Constantly Promoting your Business
Stay ahead of the game and promote your business at all times.
Article by Cheryl Sowa from Issue: 2009 Jan/Feb in Section: Features.
According to the Small Business Administration, over 650,000 small businesses are started per year. To keep your business in business, you need to constantly promote your business. Jan B. King, President and CEO of The King Group, a business planning and strategic people management consulting firm, stresses the importance of constantly promoting their businesses. Consumers have new choices available to them at all times, which makes marketing and promotion for businesses so vital. Reminders of what each business does best will keep consumers coming back to their place of business. King suggests business owners, at the very least, specifically devote one day a month to marketing for the upcoming quarter. “When you are low on customers and realize you need to do marketing, you will be playing catch up,” says King. The best way is to stay ahead of the game and to promote your business at all times.
King says the most important factor in promoting businesses is to constantly understand the needs of target customers. Customers who have positive reactions to your business are those who will help out your business in the long run, as they will spread the information about your business to others. The target customers you make happy will keep coming back to your business, which is important in these economic times. Building a customer base is essential to stay afloat. King suggests keeping in mind these questions when thinking about your target customer:
* Who is buying from you now?
* Why do they buy from you instead of your competitors?

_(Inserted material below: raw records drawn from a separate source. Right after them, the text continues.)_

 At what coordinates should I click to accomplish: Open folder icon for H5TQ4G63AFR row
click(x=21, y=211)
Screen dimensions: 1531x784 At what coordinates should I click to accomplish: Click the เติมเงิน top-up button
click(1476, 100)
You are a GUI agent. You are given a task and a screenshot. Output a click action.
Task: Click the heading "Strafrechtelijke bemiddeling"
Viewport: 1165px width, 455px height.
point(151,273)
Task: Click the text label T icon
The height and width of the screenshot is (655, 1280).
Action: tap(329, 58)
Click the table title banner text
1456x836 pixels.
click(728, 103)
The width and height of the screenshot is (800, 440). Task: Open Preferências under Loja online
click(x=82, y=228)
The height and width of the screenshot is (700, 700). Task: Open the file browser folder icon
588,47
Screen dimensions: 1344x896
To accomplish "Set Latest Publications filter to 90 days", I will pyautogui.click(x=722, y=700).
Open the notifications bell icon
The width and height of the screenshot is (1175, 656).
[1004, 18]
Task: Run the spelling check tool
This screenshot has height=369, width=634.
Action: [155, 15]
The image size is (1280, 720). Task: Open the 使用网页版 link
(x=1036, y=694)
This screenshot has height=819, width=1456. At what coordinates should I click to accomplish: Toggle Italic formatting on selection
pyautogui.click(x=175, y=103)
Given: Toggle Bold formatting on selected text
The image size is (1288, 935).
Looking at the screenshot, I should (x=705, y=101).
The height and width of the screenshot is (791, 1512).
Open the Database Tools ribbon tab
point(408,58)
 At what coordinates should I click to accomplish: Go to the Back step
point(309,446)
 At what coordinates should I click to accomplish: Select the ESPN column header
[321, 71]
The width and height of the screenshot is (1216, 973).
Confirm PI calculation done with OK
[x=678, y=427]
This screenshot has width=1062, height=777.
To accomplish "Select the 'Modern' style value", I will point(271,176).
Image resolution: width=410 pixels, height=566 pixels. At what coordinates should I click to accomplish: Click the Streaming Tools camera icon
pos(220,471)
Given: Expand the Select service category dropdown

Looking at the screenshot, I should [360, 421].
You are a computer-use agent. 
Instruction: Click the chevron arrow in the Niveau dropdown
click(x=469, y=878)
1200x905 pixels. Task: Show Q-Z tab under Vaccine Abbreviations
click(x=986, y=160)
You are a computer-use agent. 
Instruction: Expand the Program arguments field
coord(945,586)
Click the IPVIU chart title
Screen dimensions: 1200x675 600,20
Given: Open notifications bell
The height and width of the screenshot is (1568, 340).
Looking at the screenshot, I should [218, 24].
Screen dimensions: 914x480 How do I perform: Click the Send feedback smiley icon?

* What do you do that is most significant for your customers – price, quality, selection, customization, service?
* What is coming up that will affect your customer’ businesses and how can you help them in meeting those challenges?
Marketing takes time, planning, and money. King says that the biggest mistake that businesses make when trying to promote their business is spending a lot of money on one or two large marketing efforts instead of many small efforts. Businesses which put the bulk of their marketing budget on one way of marketing their business and it fails, they have nothing to fall back on. Trying small, free, and low-cost ways to market your business is required to find out which strategy best fits your company. Once you find which strategy works for you, you can put more money towards what has worked and watch your business grow. “You need to think marketing every day and never assume you can do one big thing and you will be finished with marketing for the month or quarter of the year,” King explains.
These troubling economic times could lead to some small businesses struggling to find money to market their business. King believes that the best way to constantly promote your business is eNewsletter communications to current clients. To reach out to new clients, using the Internet is crucial. Your business’ website needs to be informational instead of just a place to sell your products and reach out to customers to create a more personal connection. “This is all a way of saying you want to tighten your connection with your customers and potential customers by being seen as friends or business associates and not as people trying to figure out a way to get them to part with money,” King says. If expensive marketing is not available to your business, it is important to stay in contact with your current customers, and keep new customers curious about your business.
King’s one piece of advice to businesses on promoting their business is “to spend as much time thinking about marketing as you do in providing your product or service.” Create a marketing plan with your entire team; with a budget, activities, and timetable, and be sure to stick with it. It is important to stick with your marketing plan, and even more important to revisit your marketing plan every month or so to make changes to help your business.